### Records provided
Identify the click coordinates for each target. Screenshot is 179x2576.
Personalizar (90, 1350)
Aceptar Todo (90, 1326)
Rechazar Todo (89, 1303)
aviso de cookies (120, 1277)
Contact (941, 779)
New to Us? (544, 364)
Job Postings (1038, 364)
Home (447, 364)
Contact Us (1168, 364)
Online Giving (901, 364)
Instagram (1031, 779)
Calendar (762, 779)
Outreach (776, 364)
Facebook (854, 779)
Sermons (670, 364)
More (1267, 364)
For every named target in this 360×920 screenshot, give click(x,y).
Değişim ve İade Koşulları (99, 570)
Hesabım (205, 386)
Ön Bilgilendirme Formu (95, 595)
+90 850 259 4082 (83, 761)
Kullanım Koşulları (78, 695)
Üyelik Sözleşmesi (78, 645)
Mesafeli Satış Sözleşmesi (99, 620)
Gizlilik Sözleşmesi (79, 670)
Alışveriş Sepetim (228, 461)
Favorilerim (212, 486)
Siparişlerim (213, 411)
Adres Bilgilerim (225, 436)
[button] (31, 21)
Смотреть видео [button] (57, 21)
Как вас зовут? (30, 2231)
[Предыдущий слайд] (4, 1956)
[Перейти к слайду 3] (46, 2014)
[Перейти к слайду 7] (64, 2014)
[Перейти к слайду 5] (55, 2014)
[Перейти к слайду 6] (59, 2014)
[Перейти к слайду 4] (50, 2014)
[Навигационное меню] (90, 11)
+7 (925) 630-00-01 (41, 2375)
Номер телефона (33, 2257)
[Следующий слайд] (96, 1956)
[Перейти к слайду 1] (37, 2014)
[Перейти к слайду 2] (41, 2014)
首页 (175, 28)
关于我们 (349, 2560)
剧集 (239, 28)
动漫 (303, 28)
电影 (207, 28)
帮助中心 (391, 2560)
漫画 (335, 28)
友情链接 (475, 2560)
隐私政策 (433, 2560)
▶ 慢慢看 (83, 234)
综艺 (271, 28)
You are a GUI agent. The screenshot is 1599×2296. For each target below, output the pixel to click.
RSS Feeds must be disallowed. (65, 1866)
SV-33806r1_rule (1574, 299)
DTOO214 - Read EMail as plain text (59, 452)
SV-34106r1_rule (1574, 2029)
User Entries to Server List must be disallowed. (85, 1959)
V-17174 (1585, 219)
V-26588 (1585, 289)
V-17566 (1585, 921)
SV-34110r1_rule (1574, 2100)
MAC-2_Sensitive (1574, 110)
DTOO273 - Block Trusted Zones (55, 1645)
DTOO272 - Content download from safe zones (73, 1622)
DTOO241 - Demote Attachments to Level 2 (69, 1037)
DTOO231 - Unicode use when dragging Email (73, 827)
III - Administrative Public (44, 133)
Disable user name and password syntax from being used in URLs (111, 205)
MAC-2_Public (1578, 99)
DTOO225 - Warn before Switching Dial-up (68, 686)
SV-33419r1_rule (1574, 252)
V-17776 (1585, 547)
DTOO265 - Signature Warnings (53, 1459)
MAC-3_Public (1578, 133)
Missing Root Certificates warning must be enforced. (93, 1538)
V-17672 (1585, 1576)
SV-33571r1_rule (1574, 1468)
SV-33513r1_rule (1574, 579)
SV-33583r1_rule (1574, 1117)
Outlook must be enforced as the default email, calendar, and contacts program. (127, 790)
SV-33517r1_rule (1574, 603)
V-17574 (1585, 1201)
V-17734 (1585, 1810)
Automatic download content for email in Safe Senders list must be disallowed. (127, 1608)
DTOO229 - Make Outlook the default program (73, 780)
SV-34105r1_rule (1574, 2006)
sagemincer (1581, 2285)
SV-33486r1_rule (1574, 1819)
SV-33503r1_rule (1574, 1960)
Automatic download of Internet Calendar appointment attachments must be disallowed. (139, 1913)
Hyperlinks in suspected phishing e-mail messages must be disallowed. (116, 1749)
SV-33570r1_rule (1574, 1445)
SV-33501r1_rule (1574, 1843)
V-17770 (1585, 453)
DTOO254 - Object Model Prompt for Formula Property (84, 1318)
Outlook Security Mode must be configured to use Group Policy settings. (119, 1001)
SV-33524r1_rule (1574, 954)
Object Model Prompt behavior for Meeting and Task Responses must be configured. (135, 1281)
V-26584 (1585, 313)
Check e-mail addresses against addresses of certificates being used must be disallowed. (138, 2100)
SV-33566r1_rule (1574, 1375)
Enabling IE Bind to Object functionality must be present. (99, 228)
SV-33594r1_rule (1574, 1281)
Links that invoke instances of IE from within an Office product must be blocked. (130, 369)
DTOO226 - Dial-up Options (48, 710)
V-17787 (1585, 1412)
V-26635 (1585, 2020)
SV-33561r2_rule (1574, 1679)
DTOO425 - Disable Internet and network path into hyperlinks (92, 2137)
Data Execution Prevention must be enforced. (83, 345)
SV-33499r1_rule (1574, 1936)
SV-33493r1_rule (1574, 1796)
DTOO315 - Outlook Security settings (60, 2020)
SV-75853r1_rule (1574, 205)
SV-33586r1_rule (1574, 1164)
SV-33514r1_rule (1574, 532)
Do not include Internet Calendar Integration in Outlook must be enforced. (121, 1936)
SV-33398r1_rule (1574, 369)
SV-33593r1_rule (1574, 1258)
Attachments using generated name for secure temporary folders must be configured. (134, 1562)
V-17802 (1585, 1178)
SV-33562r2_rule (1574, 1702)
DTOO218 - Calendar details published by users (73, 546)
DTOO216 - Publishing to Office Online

### Activity
Exactly as they stand, please print the lines from the first line of the records above down to the line that includes "Disable user name", both of those included and no others.

### Expected answer
Identify the click coordinates for each target. Screenshot is 179x2576.
Personalizar (90, 1350)
Aceptar Todo (90, 1326)
Rechazar Todo (89, 1303)
aviso de cookies (120, 1277)
Contact (941, 779)
New to Us? (544, 364)
Job Postings (1038, 364)
Home (447, 364)
Contact Us (1168, 364)
Online Giving (901, 364)
Instagram (1031, 779)
Calendar (762, 779)
Outreach (776, 364)
Facebook (854, 779)
Sermons (670, 364)
More (1267, 364)
For every named target in this 360×920 screenshot, give click(x,y).
Değişim ve İade Koşulları (99, 570)
Hesabım (205, 386)
Ön Bilgilendirme Formu (95, 595)
+90 850 259 4082 (83, 761)
Kullanım Koşulları (78, 695)
Üyelik Sözleşmesi (78, 645)
Mesafeli Satış Sözleşmesi (99, 620)
Gizlilik Sözleşmesi (79, 670)
Alışveriş Sepetim (228, 461)
Favorilerim (212, 486)
Siparişlerim (213, 411)
Adres Bilgilerim (225, 436)
[button] (31, 21)
Смотреть видео [button] (57, 21)
Как вас зовут? (30, 2231)
[Предыдущий слайд] (4, 1956)
[Перейти к слайду 3] (46, 2014)
[Перейти к слайду 7] (64, 2014)
[Перейти к слайду 5] (55, 2014)
[Перейти к слайду 6] (59, 2014)
[Перейти к слайду 4] (50, 2014)
[Навигационное меню] (90, 11)
+7 (925) 630-00-01 (41, 2375)
Номер телефона (33, 2257)
[Следующий слайд] (96, 1956)
[Перейти к слайду 1] (37, 2014)
[Перейти к слайду 2] (41, 2014)
首页 (175, 28)
关于我们 (349, 2560)
剧集 (239, 28)
动漫 (303, 28)
电影 (207, 28)
帮助中心 (391, 2560)
漫画 (335, 28)
友情链接 (475, 2560)
隐私政策 (433, 2560)
▶ 慢慢看 (83, 234)
综艺 (271, 28)
You are a GUI agent. The screenshot is 1599×2296. For each target below, output the pixel to click.
RSS Feeds must be disallowed. (65, 1866)
SV-33806r1_rule (1574, 299)
DTOO214 - Read EMail as plain text (59, 452)
SV-34106r1_rule (1574, 2029)
User Entries to Server List must be disallowed. (85, 1959)
V-17174 (1585, 219)
V-26588 (1585, 289)
V-17566 (1585, 921)
SV-34110r1_rule (1574, 2100)
MAC-2_Sensitive (1574, 110)
DTOO273 - Block Trusted Zones (55, 1645)
DTOO272 - Content download from safe zones (73, 1622)
DTOO241 - Demote Attachments to Level 2 (69, 1037)
DTOO231 - Unicode use when dragging Email (73, 827)
III - Administrative Public (44, 133)
Disable user name and password syntax from being used in URLs (111, 205)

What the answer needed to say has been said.